Si potrà anche pensare che le «classi» non esistano, e probabilmente è vero se le s’intende come soggetti collettivi della politica aggregati sulla base della dichiarazioni dei redditi, ma è una verità incontestabile che nel secondo dopoguerra è stata la «coscienza di classe», possibile perché sul posto di lavoro si creava un sentimento di solidarietà tra «eguali», a garantire le condizioni per un’azione politica organizzata capace di coinvolgere milioni di persone e volta al miglioramento delle loro condizioni di vita.

Dunque gli Italiani faticano a riconoscersi come comunità nazionale, faticano a trovare un lavoro degno di questo nome, faticano addirittura a farsi una famiglia.
E’ normale per gente che è stata colonizzata, prima fisicamente con la «liberazione», poi, in oltre sessant’anni, anche nella mentalità.
E non è questione di «crisi dei valori», ma di diritti basilari, come quello di avere la possibilità - quale è un lavoro sicuro e ben retribuito - di farsi una famiglia.
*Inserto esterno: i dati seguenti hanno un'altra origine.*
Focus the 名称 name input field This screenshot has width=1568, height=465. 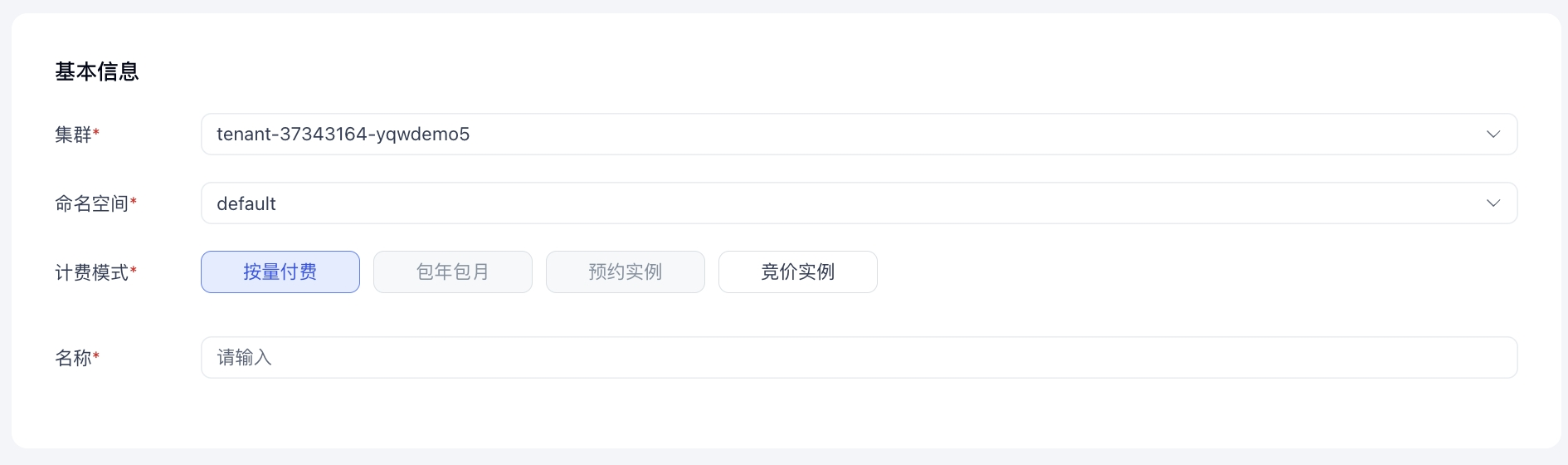859,358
Eppure non sentirete mai un politico, un segretario dei sindacati, un professore, un porporato, un portavoce del «Family Day» affermare questa banale verità, e tanto meno che l’America deve far fagotto, levarsi di torno, perché, dopo sessant’anni, o ci ha «liberati» davvero e allora «grazie e arrivederci», oppure ci ha «occupati» (come crediamo) e allora è «normale» che nasca il Partito Democratico e che ad «opporvisi» siano un Paperon De’ Paperoni filo-americano fino al midollo che con le sue televisioni ha colonizzato la mentalità degli Italiani, un «fascista» con la kippà e la solita conigliera di democristiani che questo Paese sforna in quantità impressionante.
Ma se gli Italiani non vogliono trasformarsi in una specie in via d’estinzione, sarà bene che si sveglino da un letargo a tempo indeterminato che sta durando da troppo tempo.
Ma chi saprà svegliarli se… l’inverno non finisce mai?